Because of the ambiguitiy of how I can access the grades of a specific person, i.e. because I can either write

>>> x['grades'][0]
>>> [8.0 7.0]

or

>>> x[0]['grades']
>>> [8.0 7.0]

which will both give the same result, I don't see any way for how I would be able to only access the grade at position 0, but for all the persons. Is there a way?

I cannot write

>>> x[0]['grades'][0]
>>> 8.0

or some combination like this

>>> x[:]['grades'][0]
>>> x[0]['grades'][:]

On the same note: Why is the shape of the 'grades' field declared as '(2,)', while '(2)', '[2,]', '[2]' and '2' all seem to give the same results?

2
  • 1
    shape is a tuple. The proper display of a 1 element tuple is (2,). (2) is just the number 2, the () are a grouping tool, and ignored in not needed. [2] is a 1 element list.
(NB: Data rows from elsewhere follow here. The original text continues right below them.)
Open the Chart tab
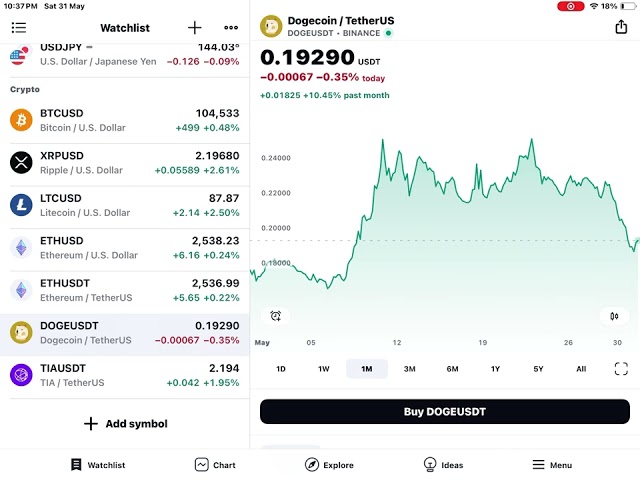Image resolution: width=640 pixels, height=480 pixels. [215, 464]
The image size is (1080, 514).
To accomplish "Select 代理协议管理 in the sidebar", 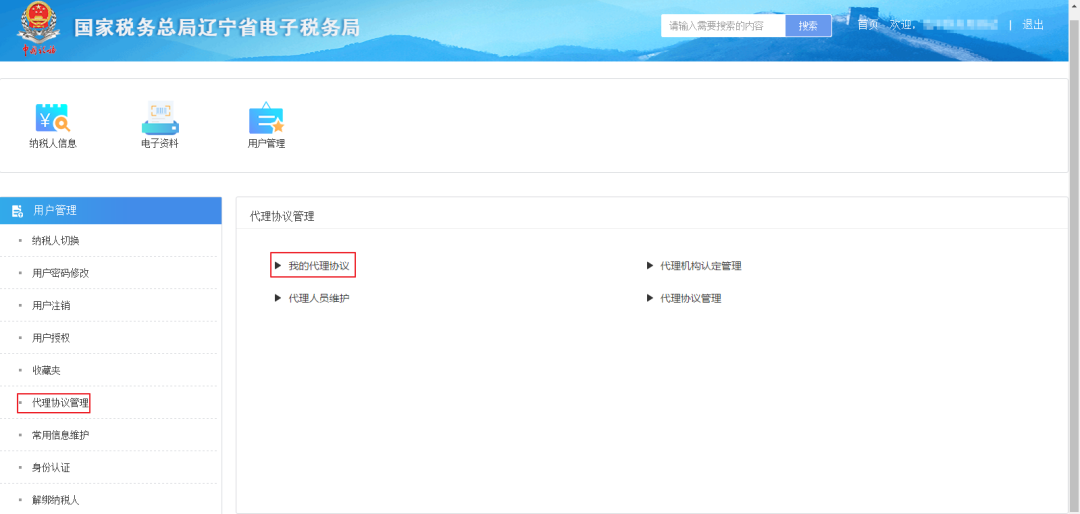I will (x=61, y=403).
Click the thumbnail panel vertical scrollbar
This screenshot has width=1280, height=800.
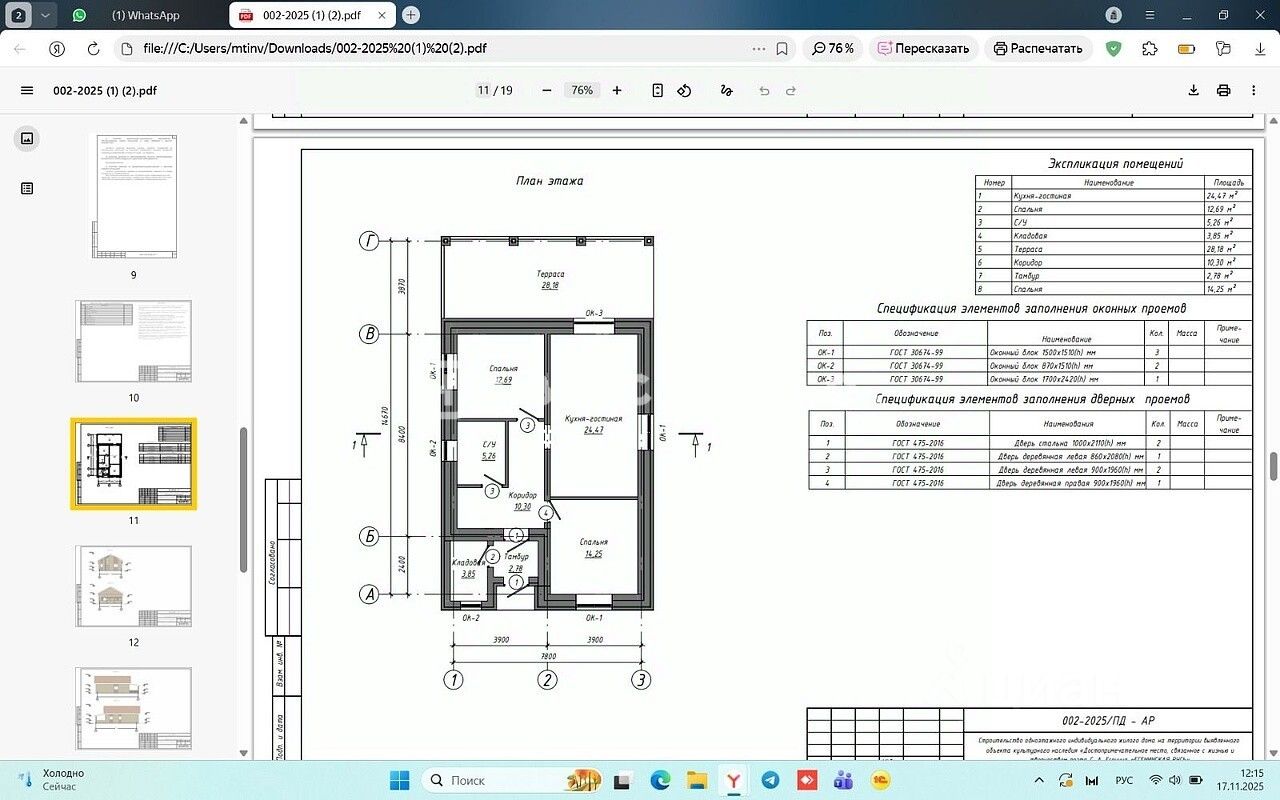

Often 2, [2] and (2,) work the same, but sometimes the distinction between number, list and tuple is significant. Commented Feb 27, 2019 at 17:46
  • I see thank you! I will stick with the proper display then. Commented Feb 28, 2019 at 9:30

1 Answer 1

3

This will print, for each person, the first grade from grades:

print (x[:]['grades'][:,0])

Alternatively:

print(x['grades'][:,0])

Output:

[8. 6.]

Explanation:

  1. x[:]['grades'] (or x['grades']) produces a 2d array. Actually, it produces a 1d array of the values of grade, but then each value of grade is itself a 1d array. Net result, a 2d array:

    [[8. 7.] [6. 7.]]

  2. From this 2d array, we want to get only the first grade from each grade for all grades, so we then use the indexing [:,0]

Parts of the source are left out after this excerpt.